- Theatrical release poster
- Directed by: Kanmani
- Produced by: G. Raghavan
- Starring: Jeeva Rathnam Eshanya Maheshwari
- Cinematography: Mallikarjun
- Edited by: Suresh Urs
- Music by: Maria Jerald
- Production company: Sri Sai Sarvesh Entertainment
- Distributed by: Escape Artists Motion Pictures
- Release date: 1 January 2016;
- Country: India
- Language: Tamil

= Peigal Jaakkirathai =

2016 Indian film by Kanmani

Peigal Jaakkirathai is a 2016 Indian Tamil-language horror comedy film, written and directed by Kanmani. This is a Tamil remake of the Korean movie Hello Ghost. The film stars Jeeva Rathnam and Eshanya Maheshwari, while Thambi Ramaiah, Rajendran and John Vijay in supporting roles. Featuring music composed by Maria Jerald, Peigal Jaakkirathai was released on 1 January 2016.

==Cast==

- Jeeva Rathnam as Saravanan
- Eshanya Maheshwari as Gayathri
- Thambi Ramaiah as Pazhanivel Annachi
- Manobala as Gayathri's father
- John Vijay as Sagayam
- Rajendran as Gayathri's uncle
- Naresh as Saravanan's father
- V. I. S. Jayapalan as Saravanan's grandfather
- Pandi as Annachi's worker
- Halwa Vasu
- Mohana Priya as Gayathri's mother
- Boys Rajan as Doctor
- Tarun Kumar
- Theni Murugan
- Mippu
- Mona Batra
- Sandhya Jagarlamudi as Bhavani
- Kalavani Devi
- Gehana Vasisth as item number

==Production==
Eshanya Maheshwari plays a college girl in the film. The film was predominantly shot around Chennai, Mahabalipuram and the surrounding areas during June 2015.
 In October 2015, lyricist Kabilan Vairamuthu made a statement denying claims that the lyrics of a particular song from the film that he had written had political connotations. For another song in the film's soundtrack, Thambi Ramaiah and Rajendran recorded their voices and shot for a promotional video.

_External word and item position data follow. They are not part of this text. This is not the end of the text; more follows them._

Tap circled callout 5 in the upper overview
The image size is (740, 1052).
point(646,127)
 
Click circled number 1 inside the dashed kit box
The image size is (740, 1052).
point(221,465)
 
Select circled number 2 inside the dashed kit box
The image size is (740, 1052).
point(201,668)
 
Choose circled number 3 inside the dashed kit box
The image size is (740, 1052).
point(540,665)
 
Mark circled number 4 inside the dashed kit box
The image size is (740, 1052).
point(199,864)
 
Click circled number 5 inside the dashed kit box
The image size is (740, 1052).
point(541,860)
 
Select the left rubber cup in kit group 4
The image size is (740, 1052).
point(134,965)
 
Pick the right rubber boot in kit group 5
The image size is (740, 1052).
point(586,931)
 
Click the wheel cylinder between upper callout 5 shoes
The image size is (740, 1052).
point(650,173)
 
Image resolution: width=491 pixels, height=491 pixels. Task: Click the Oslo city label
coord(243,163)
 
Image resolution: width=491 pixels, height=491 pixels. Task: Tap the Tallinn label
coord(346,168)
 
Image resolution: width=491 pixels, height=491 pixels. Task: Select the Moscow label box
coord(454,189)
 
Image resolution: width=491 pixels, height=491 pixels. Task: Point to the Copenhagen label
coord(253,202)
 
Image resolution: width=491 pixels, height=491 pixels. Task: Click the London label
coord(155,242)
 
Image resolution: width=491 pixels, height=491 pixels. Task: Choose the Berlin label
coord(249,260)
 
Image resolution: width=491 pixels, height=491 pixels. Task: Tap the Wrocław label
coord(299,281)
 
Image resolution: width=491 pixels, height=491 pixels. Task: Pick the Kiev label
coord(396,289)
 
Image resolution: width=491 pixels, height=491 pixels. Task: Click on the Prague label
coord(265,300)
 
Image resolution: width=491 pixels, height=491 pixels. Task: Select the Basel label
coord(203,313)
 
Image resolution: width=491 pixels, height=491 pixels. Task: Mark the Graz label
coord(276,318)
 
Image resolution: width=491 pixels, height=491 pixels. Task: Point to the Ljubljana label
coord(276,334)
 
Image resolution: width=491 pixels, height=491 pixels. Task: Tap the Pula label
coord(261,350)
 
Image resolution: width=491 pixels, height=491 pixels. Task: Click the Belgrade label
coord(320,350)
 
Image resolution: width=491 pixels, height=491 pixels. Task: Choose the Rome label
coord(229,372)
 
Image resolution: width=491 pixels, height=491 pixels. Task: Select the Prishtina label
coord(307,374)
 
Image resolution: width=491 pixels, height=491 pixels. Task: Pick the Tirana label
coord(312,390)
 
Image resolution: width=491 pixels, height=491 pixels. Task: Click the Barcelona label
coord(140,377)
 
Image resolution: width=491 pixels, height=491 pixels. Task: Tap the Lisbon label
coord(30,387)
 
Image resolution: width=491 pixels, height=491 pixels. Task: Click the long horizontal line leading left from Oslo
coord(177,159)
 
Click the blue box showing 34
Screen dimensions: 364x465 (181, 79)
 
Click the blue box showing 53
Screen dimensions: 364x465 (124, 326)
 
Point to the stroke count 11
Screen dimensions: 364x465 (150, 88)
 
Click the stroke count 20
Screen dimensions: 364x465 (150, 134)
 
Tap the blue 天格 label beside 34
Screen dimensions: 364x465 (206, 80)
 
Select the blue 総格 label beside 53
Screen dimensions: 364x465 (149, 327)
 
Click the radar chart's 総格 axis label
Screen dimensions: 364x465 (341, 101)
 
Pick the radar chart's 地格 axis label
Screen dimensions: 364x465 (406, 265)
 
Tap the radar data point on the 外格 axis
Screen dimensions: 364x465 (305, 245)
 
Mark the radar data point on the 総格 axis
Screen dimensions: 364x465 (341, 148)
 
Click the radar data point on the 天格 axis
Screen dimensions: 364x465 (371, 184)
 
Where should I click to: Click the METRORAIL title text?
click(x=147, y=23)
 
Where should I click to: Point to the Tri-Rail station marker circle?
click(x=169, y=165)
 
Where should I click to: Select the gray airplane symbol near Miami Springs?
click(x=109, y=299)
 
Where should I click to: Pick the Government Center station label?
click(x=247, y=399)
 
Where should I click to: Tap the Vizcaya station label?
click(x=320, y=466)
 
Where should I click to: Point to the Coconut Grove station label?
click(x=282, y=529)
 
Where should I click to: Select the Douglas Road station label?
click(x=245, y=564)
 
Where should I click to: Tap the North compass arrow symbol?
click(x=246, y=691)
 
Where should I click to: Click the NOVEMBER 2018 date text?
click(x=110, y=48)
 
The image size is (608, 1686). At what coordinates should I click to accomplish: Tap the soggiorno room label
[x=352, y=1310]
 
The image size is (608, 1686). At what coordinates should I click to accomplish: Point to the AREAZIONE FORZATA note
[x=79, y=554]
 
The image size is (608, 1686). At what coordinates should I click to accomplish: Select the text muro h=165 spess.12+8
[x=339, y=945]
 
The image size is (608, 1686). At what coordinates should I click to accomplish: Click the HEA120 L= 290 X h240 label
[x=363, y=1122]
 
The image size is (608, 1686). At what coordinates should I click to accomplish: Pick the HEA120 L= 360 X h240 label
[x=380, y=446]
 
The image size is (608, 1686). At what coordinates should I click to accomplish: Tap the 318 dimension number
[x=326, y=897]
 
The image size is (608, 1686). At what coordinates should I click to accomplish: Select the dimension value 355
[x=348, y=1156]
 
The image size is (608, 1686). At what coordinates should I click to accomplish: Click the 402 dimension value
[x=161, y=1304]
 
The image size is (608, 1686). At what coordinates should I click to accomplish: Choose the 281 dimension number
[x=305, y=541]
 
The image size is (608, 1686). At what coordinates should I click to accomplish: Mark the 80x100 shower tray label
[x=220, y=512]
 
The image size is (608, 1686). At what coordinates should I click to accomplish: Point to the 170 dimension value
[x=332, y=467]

In December 2015, Escape Artists Motion Pictures agreed to distribute the film, raising the profile and commercial viability of the project.

==Soundtrack ==
The soundtrack was composed by debutant Maria Jerald, and lyrics were done by Kabilan Vairamuthu and Viveka. The song "Obama" was well received by the audience. The background score was done by S. P. Venkatesh.

| Songs | Singers | Lyrics |
|---|---|---|
| "Obama" | Thambi Ramaiah, Rajendran | Viveka |
| "Maandhreega Kaari" | Anthony Daasan | Kabilan Vairamuthu |
| "Peigal Jaakiradhai" | Diwakar | Kabilan Vairamuthu |

==Release==
The film opened on 1 January 2016 to mixed reviews, with a critic from Times of India noting "much of the humour is silly and we do experience a twinge of embarrassment for having laughed at the uninspired jokes — but that happens only after the film is over". The critic also likened the film's plot to Massu Engira Masilamani (2015) and Om Shanthi Om (2015), stating that in "less than a year, we have had three Tamil films which have been inspired from the Korean comedy, Hello Ghost (2010)".